#### Required action
From the entries below, return only the lines starting at the one that contains "483x286 pixels." and ending at the one that contains "Task: Click the TradingView brand text link", exactly as they stand.

#### Extracted material
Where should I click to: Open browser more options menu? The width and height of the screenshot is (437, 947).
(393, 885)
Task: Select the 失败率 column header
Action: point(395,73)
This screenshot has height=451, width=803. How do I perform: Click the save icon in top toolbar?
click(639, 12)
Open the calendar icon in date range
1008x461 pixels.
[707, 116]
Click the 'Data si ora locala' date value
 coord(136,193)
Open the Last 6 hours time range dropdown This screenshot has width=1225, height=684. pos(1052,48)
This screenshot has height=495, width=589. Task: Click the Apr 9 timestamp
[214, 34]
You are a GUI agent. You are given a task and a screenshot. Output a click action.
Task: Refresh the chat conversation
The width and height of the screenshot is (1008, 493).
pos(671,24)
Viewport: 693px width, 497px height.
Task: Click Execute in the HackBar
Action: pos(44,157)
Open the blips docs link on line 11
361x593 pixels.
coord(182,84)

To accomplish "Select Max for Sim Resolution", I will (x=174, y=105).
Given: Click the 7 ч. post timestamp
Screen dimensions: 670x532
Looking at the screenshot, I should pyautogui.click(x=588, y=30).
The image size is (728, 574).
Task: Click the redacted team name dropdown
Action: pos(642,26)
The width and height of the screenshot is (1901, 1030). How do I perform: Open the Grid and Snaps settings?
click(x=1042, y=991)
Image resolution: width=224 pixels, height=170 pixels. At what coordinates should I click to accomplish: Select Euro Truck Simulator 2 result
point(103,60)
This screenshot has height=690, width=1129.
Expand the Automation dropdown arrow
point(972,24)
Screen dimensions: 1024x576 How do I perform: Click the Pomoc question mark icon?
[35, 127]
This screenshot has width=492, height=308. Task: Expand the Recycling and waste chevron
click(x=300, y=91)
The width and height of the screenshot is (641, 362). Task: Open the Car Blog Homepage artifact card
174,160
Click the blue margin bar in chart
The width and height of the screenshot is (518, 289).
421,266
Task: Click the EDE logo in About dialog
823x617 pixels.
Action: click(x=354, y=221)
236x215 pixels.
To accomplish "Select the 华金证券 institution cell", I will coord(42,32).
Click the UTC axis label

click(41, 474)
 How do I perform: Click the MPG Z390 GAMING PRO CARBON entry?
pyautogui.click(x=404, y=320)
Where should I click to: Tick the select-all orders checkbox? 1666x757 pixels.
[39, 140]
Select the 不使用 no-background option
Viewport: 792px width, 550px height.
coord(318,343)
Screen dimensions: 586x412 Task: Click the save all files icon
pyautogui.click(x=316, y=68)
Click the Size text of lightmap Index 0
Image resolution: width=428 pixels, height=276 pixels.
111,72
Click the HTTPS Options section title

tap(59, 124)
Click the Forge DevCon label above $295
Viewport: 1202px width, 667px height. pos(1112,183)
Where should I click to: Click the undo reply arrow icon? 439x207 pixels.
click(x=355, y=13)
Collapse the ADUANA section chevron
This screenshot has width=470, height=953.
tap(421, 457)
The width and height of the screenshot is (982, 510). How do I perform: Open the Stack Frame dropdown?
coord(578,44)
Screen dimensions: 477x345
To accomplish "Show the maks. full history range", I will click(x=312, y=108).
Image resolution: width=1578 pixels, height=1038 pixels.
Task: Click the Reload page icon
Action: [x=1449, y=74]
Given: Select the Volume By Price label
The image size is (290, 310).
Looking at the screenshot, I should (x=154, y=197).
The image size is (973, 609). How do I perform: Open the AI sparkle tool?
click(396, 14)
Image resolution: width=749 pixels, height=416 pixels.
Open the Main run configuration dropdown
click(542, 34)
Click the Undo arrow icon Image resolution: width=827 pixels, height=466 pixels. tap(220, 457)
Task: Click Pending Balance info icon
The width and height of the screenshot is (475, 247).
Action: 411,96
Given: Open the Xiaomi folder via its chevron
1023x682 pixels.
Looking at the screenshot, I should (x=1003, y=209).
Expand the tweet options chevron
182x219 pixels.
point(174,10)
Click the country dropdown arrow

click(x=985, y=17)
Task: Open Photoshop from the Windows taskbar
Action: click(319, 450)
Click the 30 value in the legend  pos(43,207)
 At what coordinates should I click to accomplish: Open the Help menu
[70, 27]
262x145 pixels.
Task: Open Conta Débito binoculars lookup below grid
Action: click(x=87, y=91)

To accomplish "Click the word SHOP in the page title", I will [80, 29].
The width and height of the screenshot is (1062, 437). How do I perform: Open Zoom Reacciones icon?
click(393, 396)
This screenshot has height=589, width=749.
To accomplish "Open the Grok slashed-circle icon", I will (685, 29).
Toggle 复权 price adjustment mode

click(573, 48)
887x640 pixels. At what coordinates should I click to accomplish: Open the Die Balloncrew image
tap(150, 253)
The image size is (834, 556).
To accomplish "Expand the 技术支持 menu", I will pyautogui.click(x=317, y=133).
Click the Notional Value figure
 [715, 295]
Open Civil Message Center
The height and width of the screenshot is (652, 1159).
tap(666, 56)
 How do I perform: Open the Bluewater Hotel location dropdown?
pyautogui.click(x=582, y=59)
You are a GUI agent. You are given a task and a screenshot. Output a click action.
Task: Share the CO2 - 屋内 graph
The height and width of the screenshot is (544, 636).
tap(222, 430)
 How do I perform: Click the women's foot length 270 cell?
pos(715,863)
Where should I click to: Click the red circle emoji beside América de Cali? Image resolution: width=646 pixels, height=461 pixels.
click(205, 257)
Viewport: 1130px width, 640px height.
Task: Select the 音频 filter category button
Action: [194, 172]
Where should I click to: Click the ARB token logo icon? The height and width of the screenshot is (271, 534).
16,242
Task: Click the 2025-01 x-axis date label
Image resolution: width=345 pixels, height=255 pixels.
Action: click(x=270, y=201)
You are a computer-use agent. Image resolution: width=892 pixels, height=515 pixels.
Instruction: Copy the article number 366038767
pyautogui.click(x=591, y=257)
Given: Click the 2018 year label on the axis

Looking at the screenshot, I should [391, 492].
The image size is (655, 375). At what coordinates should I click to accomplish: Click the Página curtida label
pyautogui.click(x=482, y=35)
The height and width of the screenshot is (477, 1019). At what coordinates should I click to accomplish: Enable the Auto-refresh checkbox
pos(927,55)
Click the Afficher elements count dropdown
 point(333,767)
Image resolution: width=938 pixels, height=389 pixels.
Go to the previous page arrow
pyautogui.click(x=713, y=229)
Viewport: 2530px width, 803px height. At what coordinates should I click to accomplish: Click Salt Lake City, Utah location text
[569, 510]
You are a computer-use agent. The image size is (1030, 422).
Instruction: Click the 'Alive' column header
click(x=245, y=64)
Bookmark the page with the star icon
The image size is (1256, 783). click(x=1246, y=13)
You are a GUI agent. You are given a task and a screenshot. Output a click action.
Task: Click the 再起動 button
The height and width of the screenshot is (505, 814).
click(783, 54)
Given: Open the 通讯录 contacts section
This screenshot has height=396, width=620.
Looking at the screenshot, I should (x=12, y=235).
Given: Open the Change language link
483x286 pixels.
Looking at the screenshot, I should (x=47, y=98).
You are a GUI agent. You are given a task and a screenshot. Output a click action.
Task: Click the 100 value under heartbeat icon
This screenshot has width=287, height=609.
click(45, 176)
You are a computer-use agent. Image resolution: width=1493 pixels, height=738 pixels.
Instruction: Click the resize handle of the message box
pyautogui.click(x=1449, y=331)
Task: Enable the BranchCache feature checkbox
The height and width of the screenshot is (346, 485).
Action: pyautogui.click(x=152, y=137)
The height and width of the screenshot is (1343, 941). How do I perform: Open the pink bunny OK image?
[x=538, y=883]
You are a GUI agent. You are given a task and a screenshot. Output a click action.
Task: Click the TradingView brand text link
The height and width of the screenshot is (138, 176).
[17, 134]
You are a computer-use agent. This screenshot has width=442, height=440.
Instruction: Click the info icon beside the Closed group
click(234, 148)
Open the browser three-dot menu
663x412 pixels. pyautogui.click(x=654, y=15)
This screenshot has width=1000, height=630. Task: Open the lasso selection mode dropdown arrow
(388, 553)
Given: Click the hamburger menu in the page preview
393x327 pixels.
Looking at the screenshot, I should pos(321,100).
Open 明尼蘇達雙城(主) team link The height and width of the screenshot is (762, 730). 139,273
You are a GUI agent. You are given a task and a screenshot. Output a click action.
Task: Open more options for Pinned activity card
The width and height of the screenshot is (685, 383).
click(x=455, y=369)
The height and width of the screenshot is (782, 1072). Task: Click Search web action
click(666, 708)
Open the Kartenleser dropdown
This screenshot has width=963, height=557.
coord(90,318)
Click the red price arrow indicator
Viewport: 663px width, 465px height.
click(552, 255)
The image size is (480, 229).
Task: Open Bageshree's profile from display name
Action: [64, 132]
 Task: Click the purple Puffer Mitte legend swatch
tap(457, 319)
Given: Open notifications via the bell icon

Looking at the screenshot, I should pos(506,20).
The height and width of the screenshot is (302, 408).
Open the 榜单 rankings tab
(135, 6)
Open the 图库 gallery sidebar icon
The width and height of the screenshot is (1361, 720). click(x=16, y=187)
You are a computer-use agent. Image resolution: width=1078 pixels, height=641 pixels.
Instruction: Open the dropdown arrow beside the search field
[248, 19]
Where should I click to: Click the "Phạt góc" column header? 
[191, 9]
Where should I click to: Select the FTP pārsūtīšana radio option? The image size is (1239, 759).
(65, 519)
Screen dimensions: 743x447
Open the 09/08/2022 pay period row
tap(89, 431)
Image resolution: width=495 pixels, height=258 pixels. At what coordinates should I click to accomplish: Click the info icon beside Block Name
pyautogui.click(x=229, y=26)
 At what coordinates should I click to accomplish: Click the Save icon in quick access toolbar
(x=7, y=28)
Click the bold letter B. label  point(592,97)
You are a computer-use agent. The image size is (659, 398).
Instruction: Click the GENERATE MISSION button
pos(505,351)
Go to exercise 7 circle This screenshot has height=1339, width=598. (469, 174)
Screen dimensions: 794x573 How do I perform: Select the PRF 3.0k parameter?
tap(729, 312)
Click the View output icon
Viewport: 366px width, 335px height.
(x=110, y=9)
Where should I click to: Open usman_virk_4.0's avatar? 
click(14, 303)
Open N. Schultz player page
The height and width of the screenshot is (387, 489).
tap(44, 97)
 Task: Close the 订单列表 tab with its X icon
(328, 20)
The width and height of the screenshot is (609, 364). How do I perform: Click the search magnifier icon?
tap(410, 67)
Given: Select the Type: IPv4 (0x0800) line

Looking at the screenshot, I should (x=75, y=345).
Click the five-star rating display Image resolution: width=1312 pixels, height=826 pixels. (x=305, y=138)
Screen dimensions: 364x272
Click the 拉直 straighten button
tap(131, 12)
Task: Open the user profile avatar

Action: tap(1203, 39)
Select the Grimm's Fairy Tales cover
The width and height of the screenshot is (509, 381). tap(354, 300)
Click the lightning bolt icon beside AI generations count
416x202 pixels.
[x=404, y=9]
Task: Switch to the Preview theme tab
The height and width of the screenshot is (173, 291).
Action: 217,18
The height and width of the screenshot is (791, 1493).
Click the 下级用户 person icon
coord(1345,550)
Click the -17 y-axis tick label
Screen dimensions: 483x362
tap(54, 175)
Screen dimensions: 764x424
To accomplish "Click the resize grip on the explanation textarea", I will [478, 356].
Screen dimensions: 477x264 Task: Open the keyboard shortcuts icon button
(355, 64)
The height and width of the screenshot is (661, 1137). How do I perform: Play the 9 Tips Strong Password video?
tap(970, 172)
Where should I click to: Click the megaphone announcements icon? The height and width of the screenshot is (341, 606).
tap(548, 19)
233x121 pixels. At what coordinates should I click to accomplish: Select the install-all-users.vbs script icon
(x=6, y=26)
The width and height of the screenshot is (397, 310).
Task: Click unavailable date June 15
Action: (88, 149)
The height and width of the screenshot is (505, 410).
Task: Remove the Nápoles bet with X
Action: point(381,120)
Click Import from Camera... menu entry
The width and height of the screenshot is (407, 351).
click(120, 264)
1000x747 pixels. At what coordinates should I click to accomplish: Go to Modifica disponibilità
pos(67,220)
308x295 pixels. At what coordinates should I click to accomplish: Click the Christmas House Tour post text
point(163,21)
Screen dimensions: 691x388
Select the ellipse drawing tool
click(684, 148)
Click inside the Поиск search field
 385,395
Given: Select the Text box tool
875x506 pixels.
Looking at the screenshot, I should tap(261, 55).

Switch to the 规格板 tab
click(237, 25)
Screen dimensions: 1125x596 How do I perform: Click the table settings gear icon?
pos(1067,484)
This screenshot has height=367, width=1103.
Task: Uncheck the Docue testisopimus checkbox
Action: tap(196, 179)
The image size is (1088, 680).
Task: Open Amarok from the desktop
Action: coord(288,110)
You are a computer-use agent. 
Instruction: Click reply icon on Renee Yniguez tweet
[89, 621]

#### Response to this exercise
483x286 pixels.
Looking at the screenshot, I should (x=47, y=98).
You are a GUI agent. You are given a task and a screenshot. Output a click action.
Task: Click the 100 value under heartbeat icon
This screenshot has width=287, height=609.
click(45, 176)
You are a computer-use agent. Image resolution: width=1493 pixels, height=738 pixels.
Instruction: Click the resize handle of the message box
pyautogui.click(x=1449, y=331)
Task: Enable the BranchCache feature checkbox
The height and width of the screenshot is (346, 485).
Action: pyautogui.click(x=152, y=137)
The height and width of the screenshot is (1343, 941). How do I perform: Open the pink bunny OK image?
[x=538, y=883]
You are a GUI agent. You are given a task and a screenshot. Output a click action.
Task: Click the TradingView brand text link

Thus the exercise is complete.